Data on capital and non-capital exports (in value terms) are obtained from the UN Comtrade Database. (1) As no price data are available for capital and non-capital goods, export values are deflated using the private non-residential fixed capital formation deflator for capital goods and the private consumption expenditure deflator for non-capital goods. These data are obtained from the OECD Analytical Database. The export market is computed as a weighted average of imports in trading partners, following the procedure described in Box A of Pain et al. (2005) with all data taken from the UN Comtrade Database. (2) It is calculated separately for capital and non-capital goods. Price competitiveness is alternatively measured by total economy unit labour costs and export prices, with data on both variables taken from the OECD Analytical Database. The latter variable has the advantage that it is a more direct measure of a country's price competitiveness, accounting not only for changes in the costs of labour input but also in the costs of other input factors (e.g. cheaper sourcing of intermediate goods due to offshoring activities) as well as for changes in profit margins. The two price competitiveness variables are measured relative to a weighted average of respectively unit labour costs and export prices in competitor countries, where the weighing procedure follows again Pain et al. (2005). (3) Non-price competitiveness is measured by the number of triadic patent families per million population. The variable is measured relative to a weighted average of competitor countries. Data on patents are obtained from the OECD Patents Database and population data are taken from the OECD Analytical Database. As patenting activity is likely to affect competitiveness with a lag, a 3-year moving average of the series is used in the estimation.

The long-run coefficients are displayed in Table 5.A1.1. The coefficients on the two measures of price competitiveness are significant for Germany in all four specifications and have the expected negative sign. The significance of the variable is somewhat lower for non-capital goods exports than for capital goods exports. The point estimates of the coefficients are somewhat smaller for non-capital goods exports, but the difference is not statistically significant. The relative number of triadic patent families per million population has a highly significant impact on both capital and non-capital goods exports, suggesting that non-price factors are an important determinant of German exports. The size of the estimated coefficients is higher for non-capital goods than for capital goods, but again the difference is not statistically significant.

## LISTED ENTRIES
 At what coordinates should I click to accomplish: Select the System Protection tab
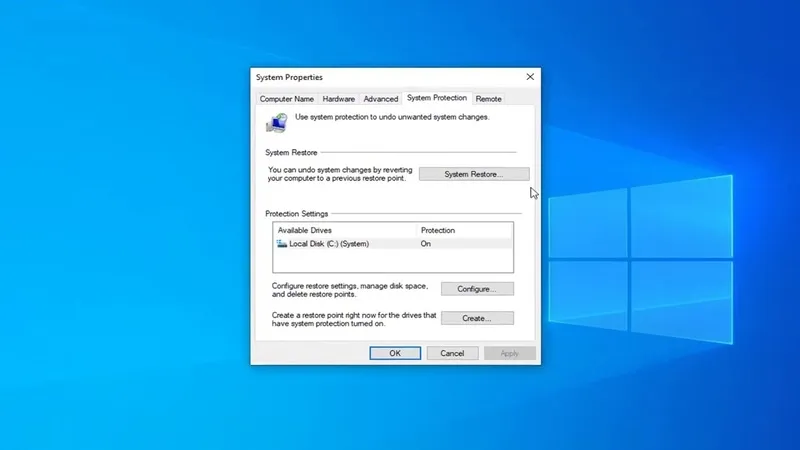point(436,98)
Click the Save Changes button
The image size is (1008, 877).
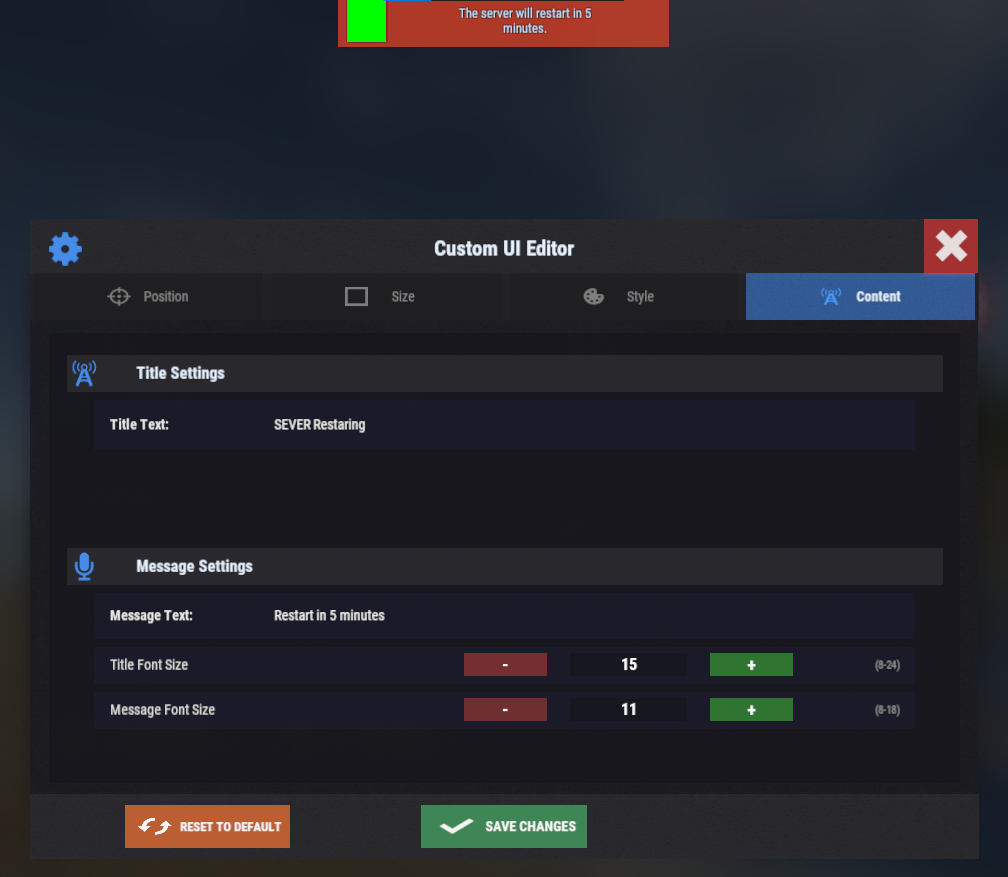click(503, 826)
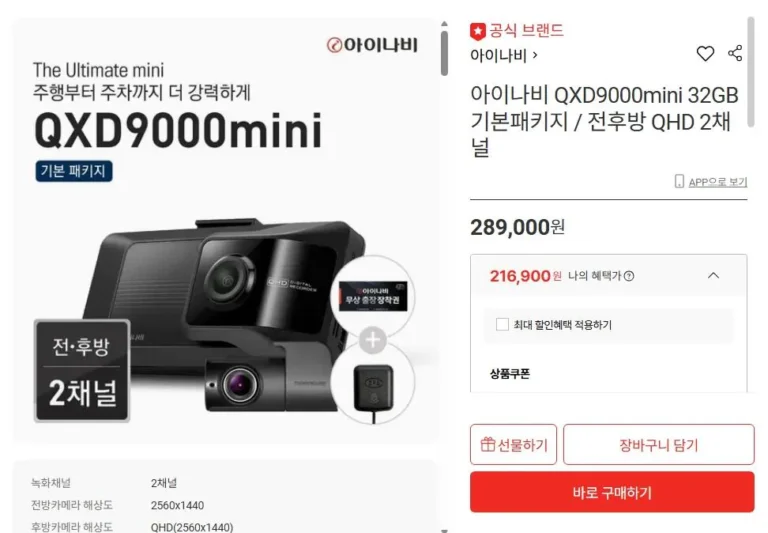
Task: Click the gift icon on 선물하기
Action: point(488,444)
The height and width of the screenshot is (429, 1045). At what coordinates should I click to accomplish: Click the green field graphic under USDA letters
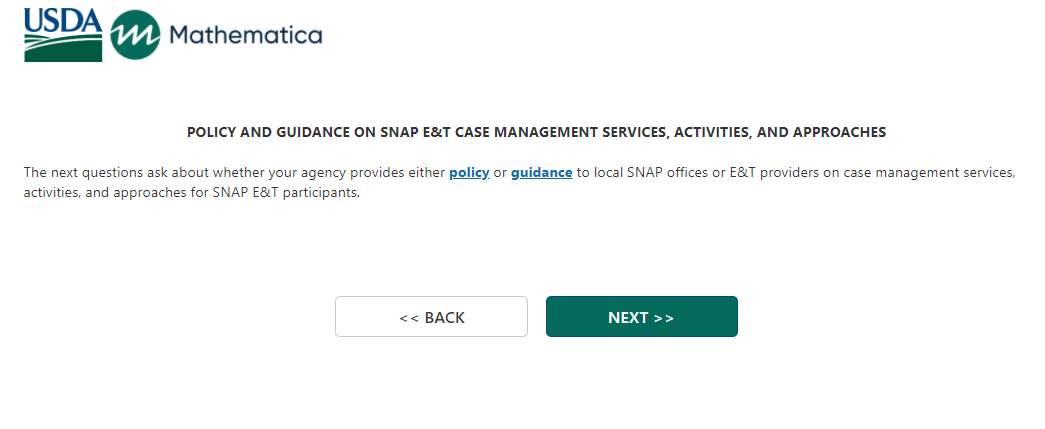click(x=63, y=48)
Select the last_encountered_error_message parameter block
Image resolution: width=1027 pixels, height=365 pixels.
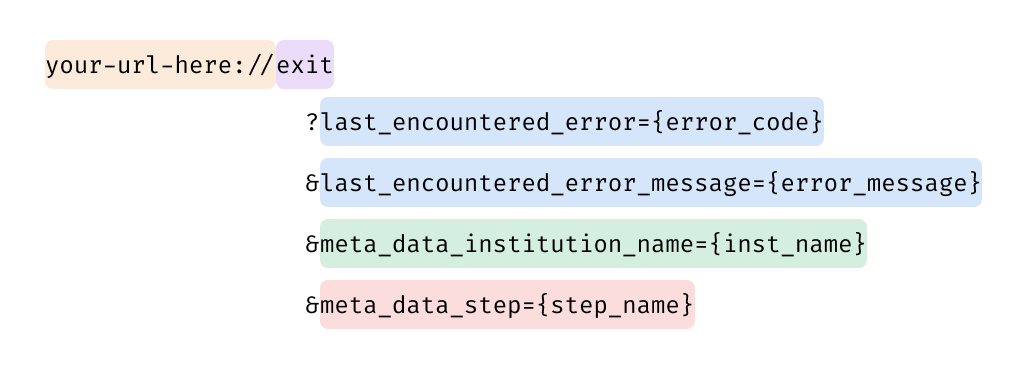point(651,182)
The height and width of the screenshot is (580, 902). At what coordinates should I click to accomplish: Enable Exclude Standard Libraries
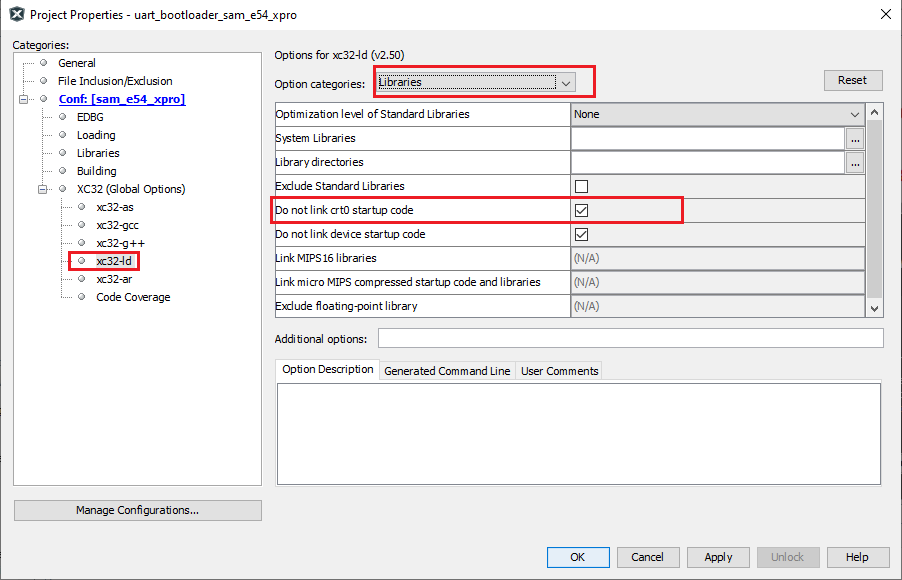click(582, 186)
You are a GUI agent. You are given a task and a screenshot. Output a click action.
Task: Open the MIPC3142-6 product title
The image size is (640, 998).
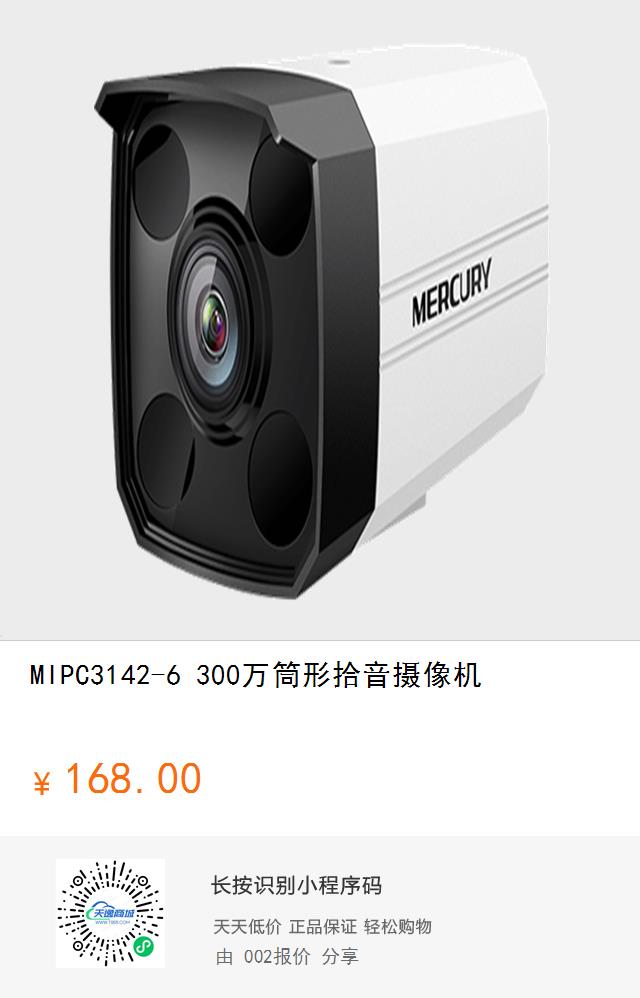coord(256,675)
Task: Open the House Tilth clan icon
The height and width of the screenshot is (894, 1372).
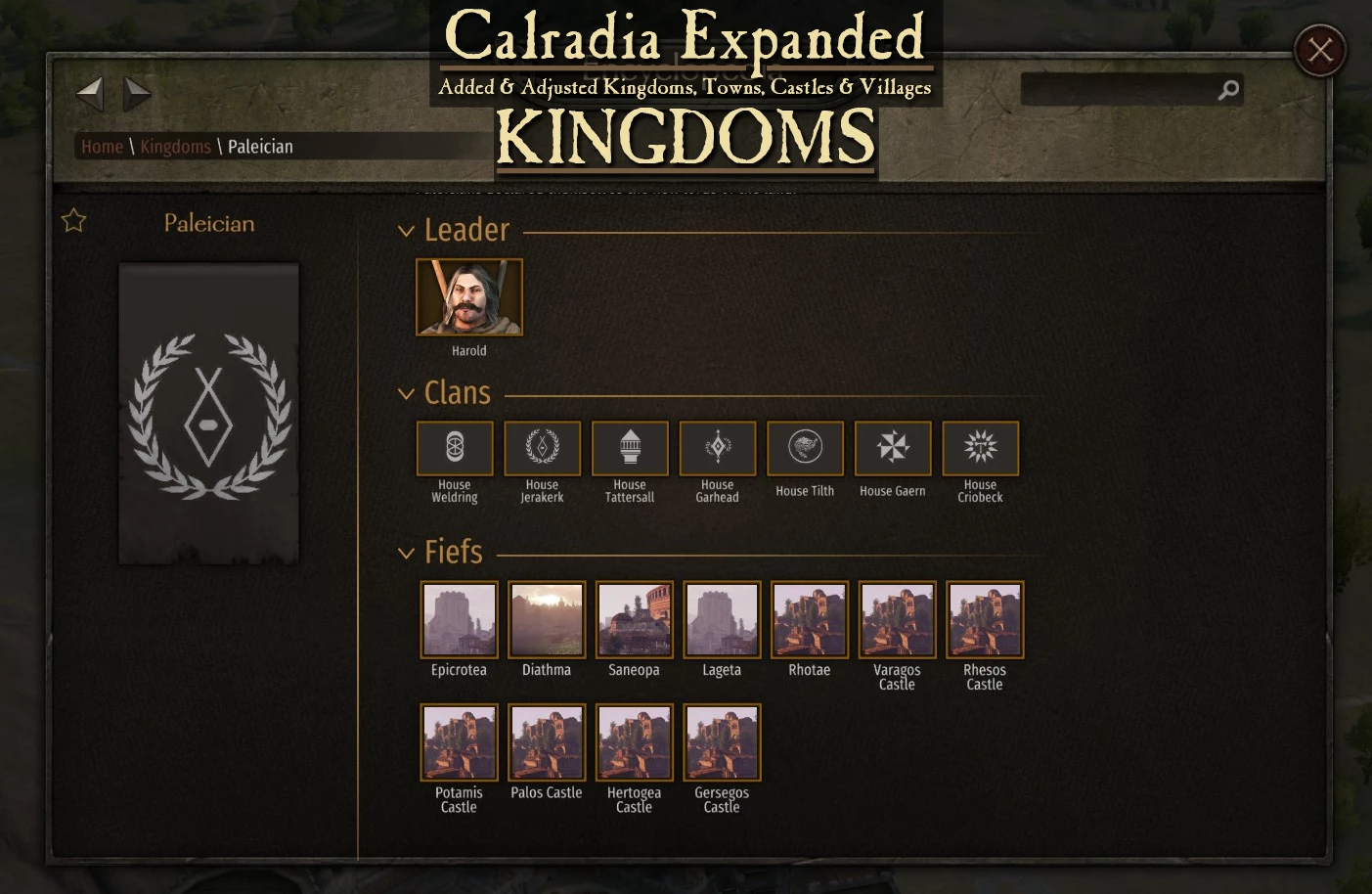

## REQUESTS
[a] According to the passage on export estimation, which database supplies the data on patents?
[b] Turn the rows into a JSON list of strings, one per line, starting at the line that has "Task: Open the House Tilth clan icon" and stopping after the last of the rows. Skip blank lines and leave the pictures out.

## RESULTS OF THE EXERCISE
[a] The OECD Patents Database.

[b]
[
  "Task: Open the House Tilth clan icon",
  "The height and width of the screenshot is (894, 1372)."
]